__Exercise prompt__
Reproduce the entries verbatim, starting at the line that contains "This screenshot has width=896, height=1326." and ending at the line that contains "Action: tap(902, 62)", both included.

-- start --

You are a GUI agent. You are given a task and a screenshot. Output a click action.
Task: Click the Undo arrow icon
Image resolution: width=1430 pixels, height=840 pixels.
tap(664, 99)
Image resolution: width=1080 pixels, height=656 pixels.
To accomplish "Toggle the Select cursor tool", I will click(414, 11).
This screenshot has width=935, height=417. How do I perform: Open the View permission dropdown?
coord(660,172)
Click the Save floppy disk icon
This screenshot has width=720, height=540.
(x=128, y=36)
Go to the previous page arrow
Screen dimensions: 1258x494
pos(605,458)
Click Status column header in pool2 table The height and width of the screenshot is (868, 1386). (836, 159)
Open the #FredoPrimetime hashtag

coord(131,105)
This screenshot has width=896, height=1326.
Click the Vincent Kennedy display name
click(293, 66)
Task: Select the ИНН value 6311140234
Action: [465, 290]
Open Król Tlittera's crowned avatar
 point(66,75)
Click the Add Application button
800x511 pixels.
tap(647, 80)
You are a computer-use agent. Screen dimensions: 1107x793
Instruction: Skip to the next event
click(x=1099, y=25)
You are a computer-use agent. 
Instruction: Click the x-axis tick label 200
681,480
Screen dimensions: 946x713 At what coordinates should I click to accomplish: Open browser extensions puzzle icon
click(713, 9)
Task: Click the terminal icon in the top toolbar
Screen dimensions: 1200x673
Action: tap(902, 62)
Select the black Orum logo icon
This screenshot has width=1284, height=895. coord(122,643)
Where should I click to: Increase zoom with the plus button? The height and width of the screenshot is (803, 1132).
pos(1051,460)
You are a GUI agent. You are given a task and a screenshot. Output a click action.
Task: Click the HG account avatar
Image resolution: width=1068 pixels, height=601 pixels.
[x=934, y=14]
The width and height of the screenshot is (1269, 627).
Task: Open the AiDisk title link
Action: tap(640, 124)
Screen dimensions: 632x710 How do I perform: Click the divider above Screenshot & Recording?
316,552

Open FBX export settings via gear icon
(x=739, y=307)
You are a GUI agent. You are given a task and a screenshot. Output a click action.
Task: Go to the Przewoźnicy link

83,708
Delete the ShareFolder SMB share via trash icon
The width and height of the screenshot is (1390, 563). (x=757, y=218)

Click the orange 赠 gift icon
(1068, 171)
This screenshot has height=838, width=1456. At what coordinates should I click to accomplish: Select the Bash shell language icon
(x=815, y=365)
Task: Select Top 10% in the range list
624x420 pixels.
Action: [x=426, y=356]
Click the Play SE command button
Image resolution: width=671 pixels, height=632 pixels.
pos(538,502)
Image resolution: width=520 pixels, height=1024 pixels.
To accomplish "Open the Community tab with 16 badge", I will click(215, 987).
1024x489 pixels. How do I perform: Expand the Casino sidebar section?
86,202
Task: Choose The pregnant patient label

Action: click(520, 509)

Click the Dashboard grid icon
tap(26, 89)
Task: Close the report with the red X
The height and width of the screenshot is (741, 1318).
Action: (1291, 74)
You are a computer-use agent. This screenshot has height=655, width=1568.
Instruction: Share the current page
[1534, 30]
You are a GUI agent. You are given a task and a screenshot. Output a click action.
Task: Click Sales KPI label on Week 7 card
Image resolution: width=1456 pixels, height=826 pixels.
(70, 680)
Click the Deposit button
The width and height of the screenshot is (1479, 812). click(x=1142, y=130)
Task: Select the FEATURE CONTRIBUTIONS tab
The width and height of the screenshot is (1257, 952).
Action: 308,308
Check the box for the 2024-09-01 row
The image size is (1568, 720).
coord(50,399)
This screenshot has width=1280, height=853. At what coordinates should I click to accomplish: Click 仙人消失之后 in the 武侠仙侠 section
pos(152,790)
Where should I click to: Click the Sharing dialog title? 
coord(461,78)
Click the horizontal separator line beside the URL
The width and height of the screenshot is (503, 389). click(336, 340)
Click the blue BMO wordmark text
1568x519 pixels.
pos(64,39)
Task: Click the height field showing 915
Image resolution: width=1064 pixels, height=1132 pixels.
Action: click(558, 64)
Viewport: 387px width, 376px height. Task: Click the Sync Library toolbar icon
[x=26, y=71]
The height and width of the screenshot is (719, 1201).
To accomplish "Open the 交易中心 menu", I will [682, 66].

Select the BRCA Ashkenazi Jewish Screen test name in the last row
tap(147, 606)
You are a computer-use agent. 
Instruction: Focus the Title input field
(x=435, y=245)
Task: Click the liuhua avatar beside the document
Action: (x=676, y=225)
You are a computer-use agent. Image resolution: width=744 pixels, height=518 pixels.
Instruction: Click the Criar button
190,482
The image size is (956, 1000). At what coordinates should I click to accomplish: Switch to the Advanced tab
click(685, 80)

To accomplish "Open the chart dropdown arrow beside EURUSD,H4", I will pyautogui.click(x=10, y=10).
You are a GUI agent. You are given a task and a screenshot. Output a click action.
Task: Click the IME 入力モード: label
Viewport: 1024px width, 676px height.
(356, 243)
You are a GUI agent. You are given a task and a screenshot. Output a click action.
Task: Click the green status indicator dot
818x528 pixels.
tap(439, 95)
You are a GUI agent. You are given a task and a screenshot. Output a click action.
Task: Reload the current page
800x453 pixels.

-- end --

__Final answer__
This screenshot has width=896, height=1326.
Click the Vincent Kennedy display name
click(293, 66)
Task: Select the ИНН value 6311140234
Action: [465, 290]
Open Król Tlittera's crowned avatar
 point(66,75)
Click the Add Application button
800x511 pixels.
tap(647, 80)
You are a computer-use agent. Screen dimensions: 1107x793
Instruction: Skip to the next event
click(x=1099, y=25)
You are a computer-use agent. 
Instruction: Click the x-axis tick label 200
681,480
Screen dimensions: 946x713 At what coordinates should I click to accomplish: Open browser extensions puzzle icon
click(713, 9)
Task: Click the terminal icon in the top toolbar
Screen dimensions: 1200x673
Action: tap(902, 62)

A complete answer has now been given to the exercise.